From: Willy Tarreau <w@1wt.eu>
Date: Mon, 23 Aug 2021 07:44:14 +0200
To: Martin Thomson <mt@lowentropy.net>
Cc: ietf-http-wg@w3.org, Roy Fielding <fielding@gbiv.com>
Message-ID: <20210823054414.GA14492@1wt.eu>
Hi Martin,

On Mon, Aug 23, 2021 at 03:03:09PM +1000, Martin Thomson wrote:
> Hey all,
> It seems like the allowed characters in fields is a gift that keeps on giving.
> Roy opened https://github.com/httpwg/http2-spec/issues/902 asking about
> DQUOTE and "(),/:;<=>?@[]{}".
> The text is here:
> https://httpwg.org/http2-spec/draft-ietf-httpbis-http2bis.html#name-field-validity
> When we made changes for field validation, our intent was not to override
> requirements in core semantics, but to specify just the bare minimum for
> interoperability and security.  For interoperability we dropped uppercase
> field names.  For security, the focus was on request smuggling.  So we block
> NUL, CR, LF, and COLON, but not a whole lot more.
> We ended up saying the following about general validity:
> > A recipient MAY treat a message that contains a field name or value that
> > includes other characters disallowed by Section 5.1 of [HTTP] and Section
> > 5.5 of [HTTP] as malformed (Section 8.1.1).
> That is, requests that contain DQUOTE and friends are still invalid, but we
> don't require that HTTP/2 implementations specifically look for those octets
> and treat those messages as malformed.
> Roy points out that there are connected systems (like CGI, which communicates
> using environment variables; yes in 2021) that depend on field names not
> containing the above characters.  I believe that those systems are still
> protected by the rules in -semantics.  That is, after all, the most
> appropriate place for requirements of that nature.

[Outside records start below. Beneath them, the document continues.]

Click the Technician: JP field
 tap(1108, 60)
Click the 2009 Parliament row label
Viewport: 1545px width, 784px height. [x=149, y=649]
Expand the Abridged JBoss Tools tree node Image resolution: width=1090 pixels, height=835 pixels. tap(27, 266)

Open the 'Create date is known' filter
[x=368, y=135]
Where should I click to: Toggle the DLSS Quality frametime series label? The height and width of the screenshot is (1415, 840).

One concern that I do have with leaving them allowed in H2 implementations
is that it *will* create interoperability issues between H2 implementations.
Those who implement both the client and the server will put whatever in that
and call that H2, and the day an intermediary arrives in the middle, this
will break, forcing the intermediary to relax its rules and enter a new
class of problems when it has to deal with other versions.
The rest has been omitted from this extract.